With this newfound fascination with PKM, I started taking more and more highlights from the books I read on Kindle. Capturing that knowledge with these highlights allowed me to extract bits of information out of the books, and preserving in my notes in Obsidian.

However, simply capturing highlights by exporting them from Kindle is futile if there is no effective way to organise and retrieve that information later. Creativity emerges from our efforts to capture what resonates with us, an efficient organisation and connection between different ideas.

My current workflow allows me to gather information from Kindle highlights, organise them in meaningful chunks and retrieve them in various ways. Reading them again, connecting with other notes allows patterns and new ideas to emerge.

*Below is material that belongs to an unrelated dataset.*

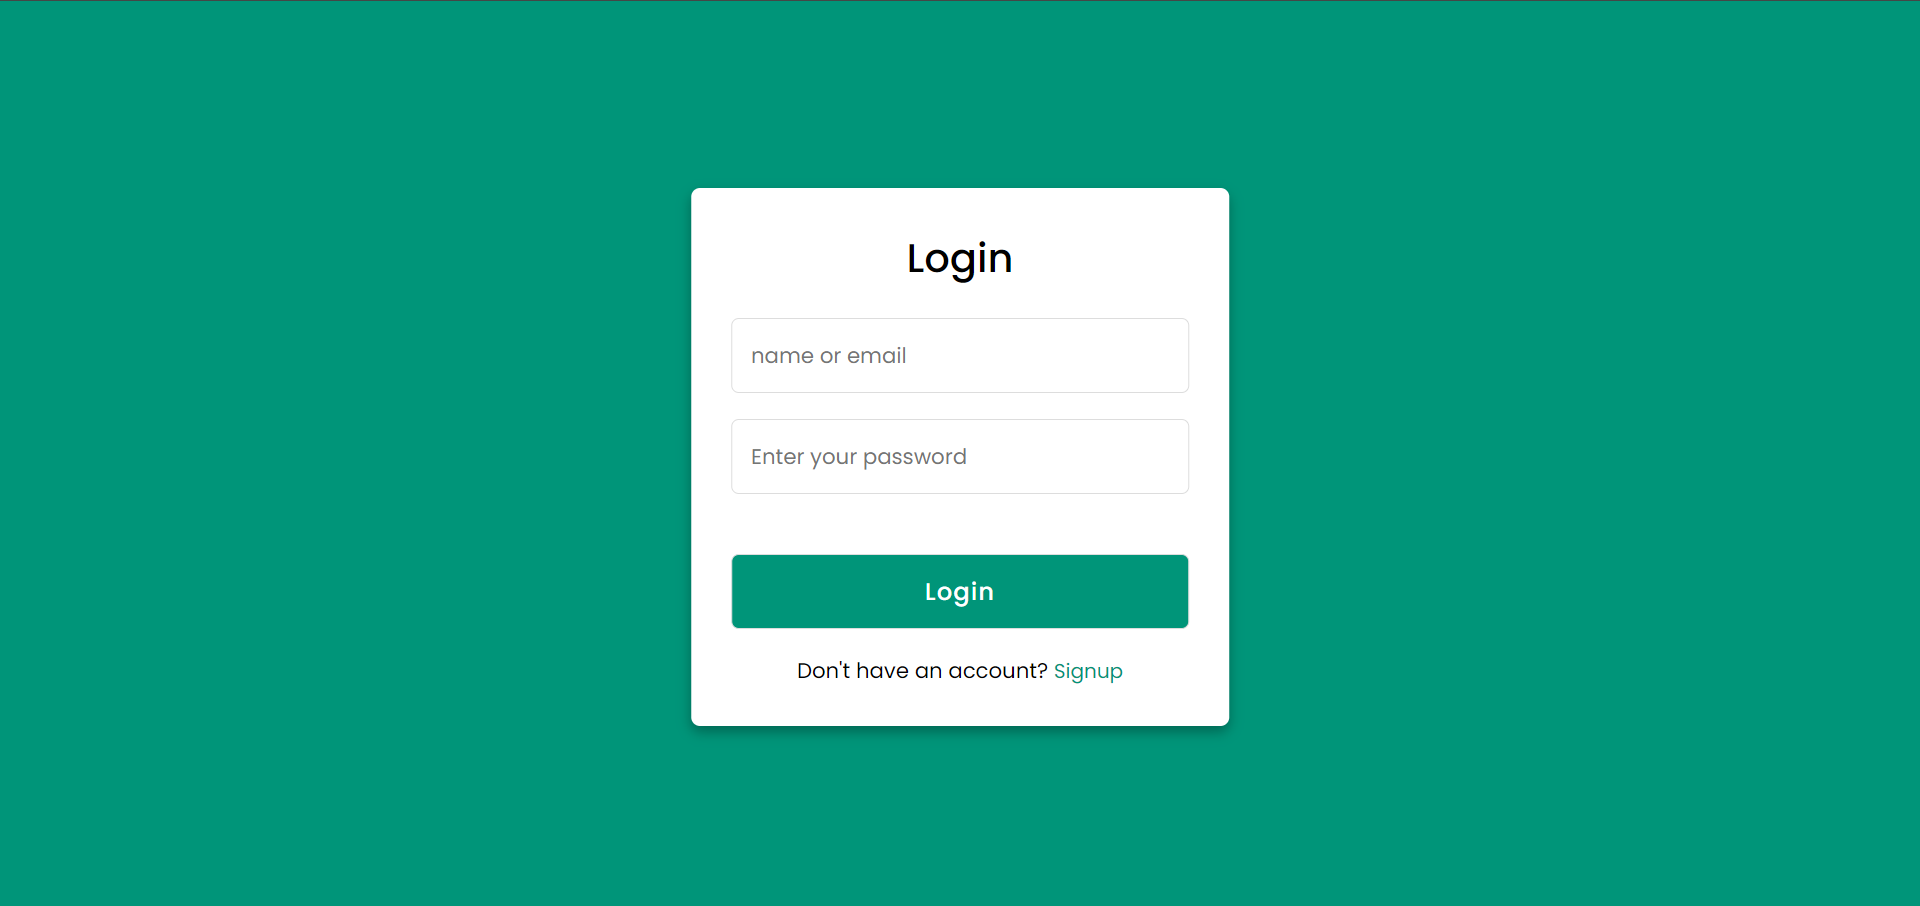Click the green Login button
Screen dimensions: 1920x906
(960, 591)
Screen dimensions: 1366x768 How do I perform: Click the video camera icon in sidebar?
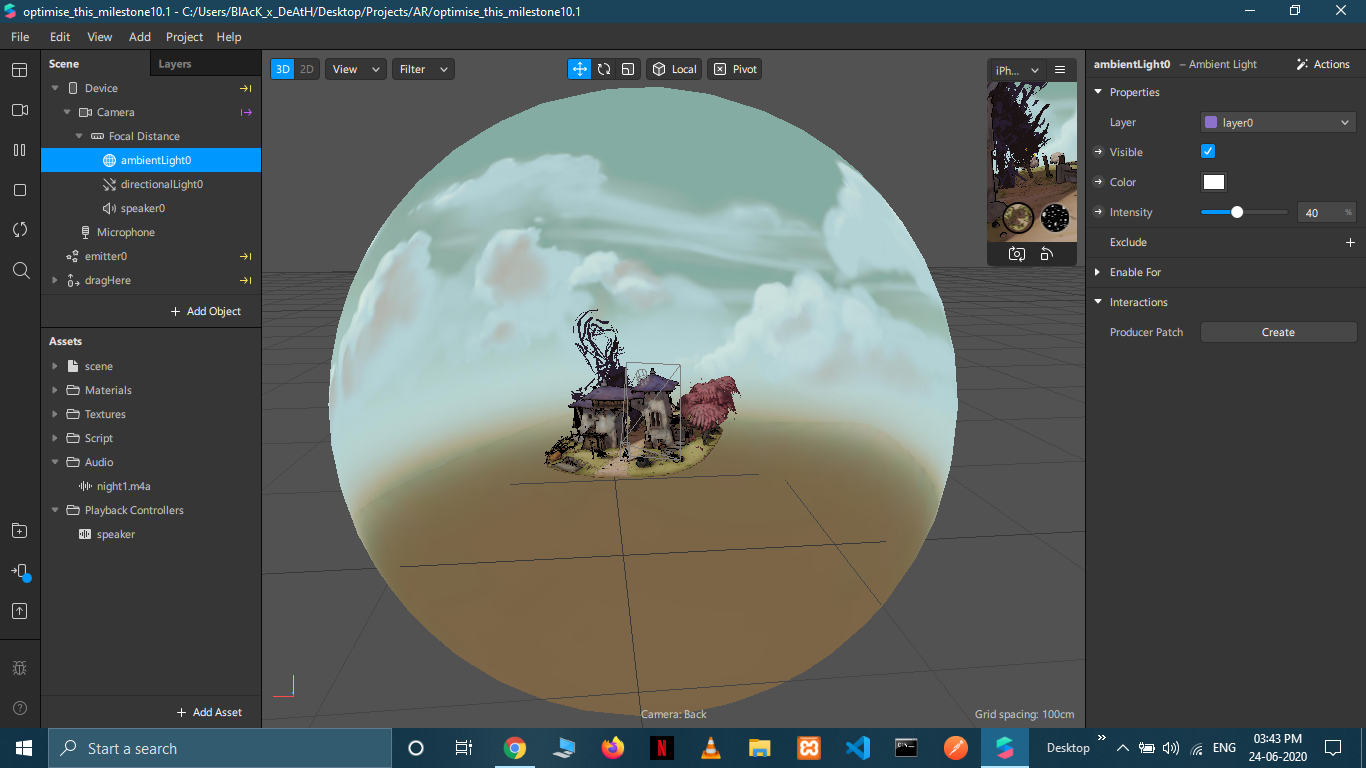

Exporting Highlights from Kindle (using Roam Highlighter extension)

I read books either on my Kindle or on the Kindle iPad app. The ecosystem works great since I can jump between the two and my progress is synced.

I take copious amounts of highlights – things that resonate with me, that I find interesting, that relates to my previous experience, that I want to explore more later, quotes, book suggestions and more.

My exporting workflow is a a bit over-engineered because the default highlights exported by Kindle include a “location xx” info that means nothing to me.

I use a Chrome extension called Roam Highlighter (also works for Obsidian) to extract highlights from Kindle Notebook. I prefer using this extension since it allows me to format the highlights in way that works for me – in a bullet list format and with the exact metadata that I want (or don’t).

Then I copy the highlights and paste it into a new note in Obsidian within the “Book” folder. This is where I neatly organise all the highlights from books I’ve read so far.

The "Get Kindle Highlights" extracts all notes from this webpage, applies the selected formatting in the side pane

Alternative Way to Export Highlights Using Readwise

Readwise is another great service that automates this process of exporting highlights from different sources – books, articles, tweets, podcasts etc. It also integrates with a variety of capture/read later tools like Instapaper, Raindrop which covers the needs of a majority of users.

Recently, Readwise started supporting integration with Obsidian as well, which is my note-taking app of choice. I explored exporting/syncing highlights from articles and books to Obsidian automatically through the official Readwise plugin for Obsidian. Readwise allows you to customise the formatting of the exported highlighted, which brought me closer to moving on board with it. It also creates a folder at the time of the first sync, and neatly organise highlights from books, articles etc in sub-folders.

Formatting the Highlights – Adding Structure

This is where, things get interesting. For me at least.

Simply dumping all the highlights into a new note didn’t really work for me. It’s dumb, bland, devoid of any structure and useless in the long run. When I stumble upon such a note later, it must have some context in the form of chapter, sub-topics, nested points for it to make sense. This is exactly what I do.

I re-format the entire note. For non-fiction books, I divide the entire highlights into chapters and sub-topics within each chapter. This way, each block of highlights have some context – the chapter that they relate to. This way, I can still understand what the author meant despite losing the fluff in between such highlights.

For fiction, I rarely capture any highlights. And when I do, even a high level structure with chapters is enough.

This process takes some time and effort, but enjoy it.

Refactoring the Highlights – Creating Chapter-Wise Blocks

I used to be done with this process at this point. But I realised that when I did stumble upon a note containing highlights of an entire book – roughly 10,000 words or more, it was too daunting to re-read any of those highlights. I wanted to recreate the serendipity of picking up a random book from the bookshelf, opening a random page and reading it. Albeit digitally. And with highlights.

I use an Obsidian community plugin called Note Refactor to divide a mammoth note containing the highlights into numerous sub-notes. Each sub-note contains the highlights for a chapter, instead of the entire book. This is much easier to consume, re-read, gain some insights and link to other notes and ideas. I use another plugin called Random Note to randomly discover some of these notes.

For instance, I refactored the note containing highlights from Austin Kleon’s book “Steal Like an Artist”. The primary note becomes a map of content (MOC) linking to all chapters from within the book. Even though this group of highlights from a chapter are separated from the context of the actual book, it still contains enough to stand as the essence of that chapter. It’s also easier to read again. If inspired enough, I can even go back to the book and read this entire chapter again.

The main MOC note, chapter note and the graph view for the book with all connected sub-notes

Final Thoughts

This process makes these notes easier to re-read later. Using an Obsidian core plugin called Random Note, I resurface these notes randomly. This way, since they are less daunting than highlights from an entire book, I can regain some insights, refresh my memory, and connect the ideas to other notes.

In the long run, these highlights will be more useful than passively capturing and dumping them without processing.